(What you have to do):
Write out exactly the lines from the one with "Given: Select the Ida e volta radio button" through the last line of the data below, but not the pictures.

Pixel coordinate grounding data

-----

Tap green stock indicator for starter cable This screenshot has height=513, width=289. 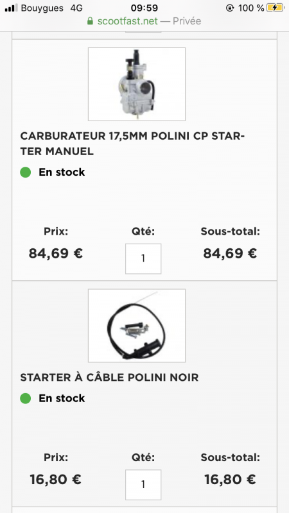click(x=25, y=398)
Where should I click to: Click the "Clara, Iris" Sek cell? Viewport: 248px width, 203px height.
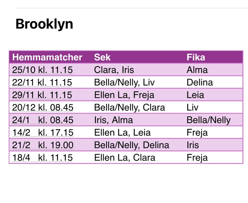[114, 70]
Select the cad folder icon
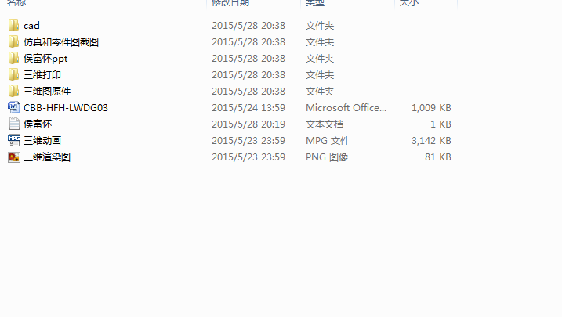This screenshot has height=317, width=562. [13, 25]
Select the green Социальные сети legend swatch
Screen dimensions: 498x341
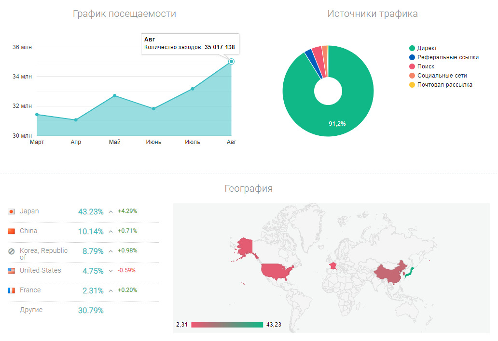(412, 76)
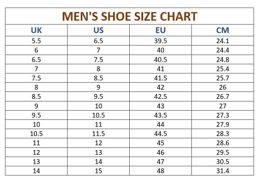The height and width of the screenshot is (191, 259).
Task: Select the 26.7 CM cell
Action: (223, 97)
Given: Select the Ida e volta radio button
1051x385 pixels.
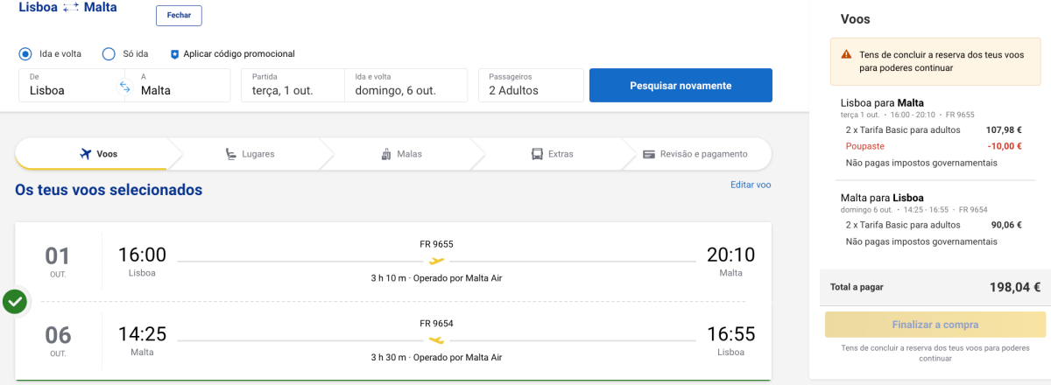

-----

(Exercise result):
Given: Select the Ida e volta radio button
1051x385 pixels.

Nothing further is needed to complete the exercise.